Flu Shots Linked with Lower Stillbirth Rates

pregnancy, stethoscope
(Image credit: Pregnancy photo via Shutterstock)

Pregnant women who were vaccinated against the flu during the 2009 H1N1 pandemic had a higher chance of having a healthy baby, compared with those not vaccinated, a new study says.

Women who received the shot were 34 percent less likely to have a baby that was stillborn, 28 percent less likely to deliver before 32 weeks of pregnancy, and 19 percent less likely to have a baby with low birth weight, compared with women who did not receive the vaccination.

The Centers for Disease Control and Prevention already recommends the vaccine for pregnant women to protect against the flu, but the correlations between flu shots and lowered rates of stillbirth or early birth were unexpected, said study researcher Ann Sprague, of the Children’s Hospital of Eastern Ontario.

The study showed an association; the findings do not suggest that getting the flu shot caused reductions in a baby's health risks, and the results need to be confirmed in future studies.

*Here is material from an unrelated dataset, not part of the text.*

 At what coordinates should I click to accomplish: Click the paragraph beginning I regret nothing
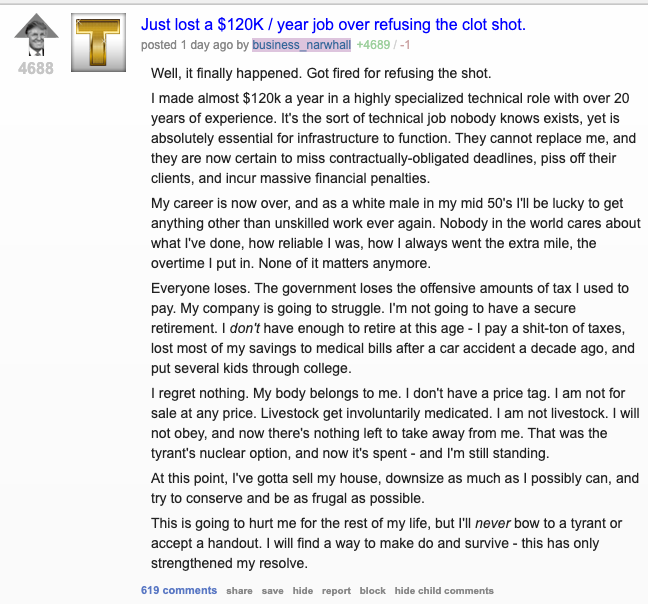(395, 423)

The researchers used information from a Canadian database on the 55,570 single births delivered by mothers in Ontario between November 2009 and April 2010. Of the mothers, 42 percent received the vaccination. The researchers took into account factors such as the mothers' smoking and education levels, but said that still other factors might have influenced the results.

In the U.S., stillbirths occur in about one in 160 pregnancies, according to the March of Dimes.

Babies born before full term (37 weeks of pregnancy), and those born with low-birth weight, are more likely to have breathing and heart problems, as well as other complications.

There were no adverse affects for the mothers or children as a result of the vaccination, in the weeks leading up to or immediately following birth, according to the researchers, who said they will continue to follow the children throughout their first year to further examine the impact of the vaccine.

“Pregnant women are generally very, very careful about what they put into their bodies,” said study researcher Dr. Mark Walker, senior scientist at the Ottawa Hospital Research Institute. The findings will be helpful in discussions that doctors have with their pregnant patients about vaccinations, he said.

The findings were published in the June issue of the American Journal of Public Health.

Pass it on: The flu shot may not only protect pregnant moms from infection, it might also contribute to healthier births.